Discovery of Lyme Disease Bug Clone

Discussion in 'Lyme Disease Archives' started by tansy, Jun 28, 2008.

  1. tansy

    tansy New Member

    Source
    http://www.newswise.com/articles/view/542096/


    "Discovery of Lyme Disease Bug Clone May Explain Disease Spread"

    Benjamin Luft, M.D., Professor of Medicine, Stony Brook
    University Medical Center, and colleagues discovered that a certain clone of
    Borrelia burgdorferi, the spirochete that causes Lyme disease, appears to be
    the most common strain causing Lyme disease in North America and Europe, and
    may account for the increase in cases for the past 20 years.

    Their
    investigation and findings of the ospC-A clone are reported in the July 2008
    issue of Emerging Infectious Diseases, which is currently available on line
    at http://www.cdc.gov/ncidod/eid/upcoming.htm.
    According to Dr. Luft, Lyme disease is the most common vector-borne disease
    in the United States with more than 20,000 cases reported annually.

    While B.
    burgdorferi is the primary pathogen in the United States, clones of the
    pathogen are known to cause major disease. The ospC-A clone was one of the
    first strains ever identified.

    In “Wide Distribution of a High-Virulence Borrelia burgdorferi Clone in
    Europe and North America,” Dr. Luft and colleagues detail various methods of
    genetic testing of 68 B. burgdorferi isolates from Europe and North America.
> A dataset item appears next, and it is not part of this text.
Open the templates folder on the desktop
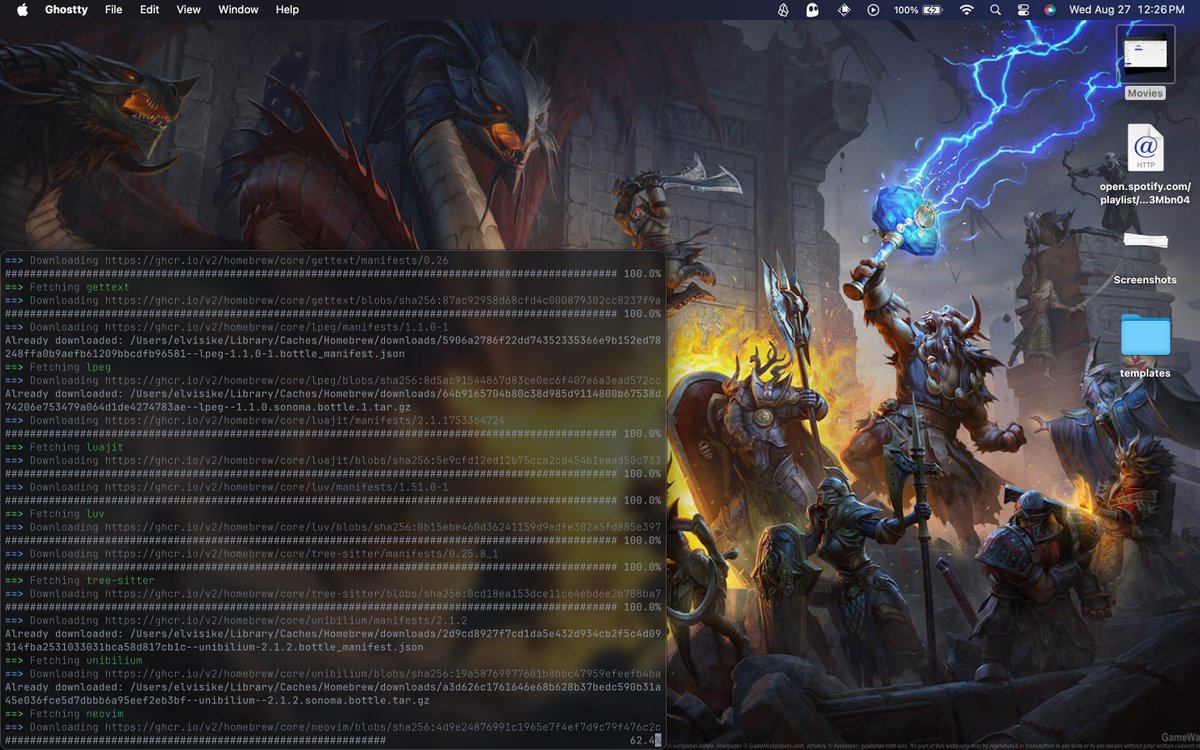This screenshot has width=1200, height=750. pos(1144,341)
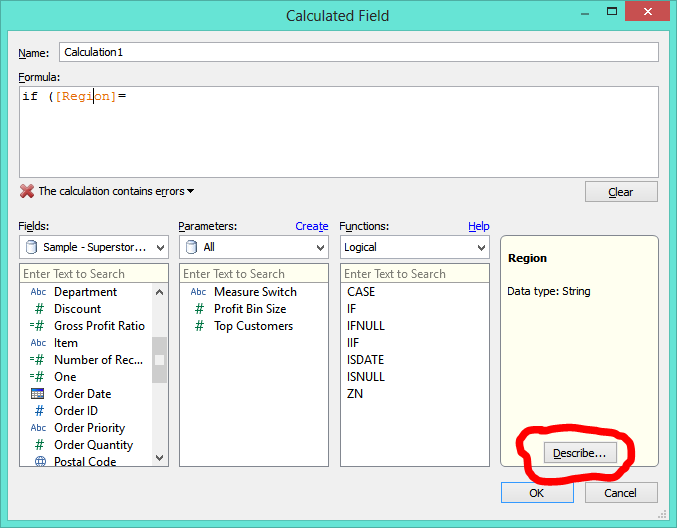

    Based on the findings of their tests, the researchers concluded that the
    ospC-A clone dispersed rapidly and widely in the recent past and in both
    regions of the world.

    “I believe this discovery will make an important contribution since it
    identifies an identical and high virulence clone of Borrelia in both Europe
    and North America,” said Dr. Luft. “This may explain the recent spread of
    Lyme disease in North America.”

    The researchers report that the isolates of the clone were prevalent on both
    continents and uniform in DNA sequences, which suggests a recent
    trans-oceanic migration. More specifically, they explained: “The European
    and North American Populations of B. burgdorferi sensu stricto have diverged
    significantly because of genetic drift.

    Plasmid genes evolved independently
    and showed various effects of adaptive divergence and diversifying
    selection…genetic variation within the two continents contributed to most of
    the total sequence diversity, which suggests recent common ancestry,
    migration, or both, between the European and North American populations.”

    The research was funded partly by the Lyme Disease Association and the
    National Institutes of Health. Dr. Luft’s colleagues include: Wei-Gang Qui,
    Ph.D., and William D. McCaig, Hunter College of the City University of New
    York; John F. Bruno and Yun Xu of Stony Brook University; Ian Livey, Baxter
    Vaccine AG, Orth/Donau, Austria, and Martin M. Schriefer, of the Centers of
    Disease Control and Prevention, Fort Collins, Colorado.

  2. victoria

    victoria New Member

    wondering if this is man-made or nature's way of producing another "slate-wiper"...........

    Regardless of whether it IS 'natural' or man-made, it doesn't sound good if it's spread this quickly!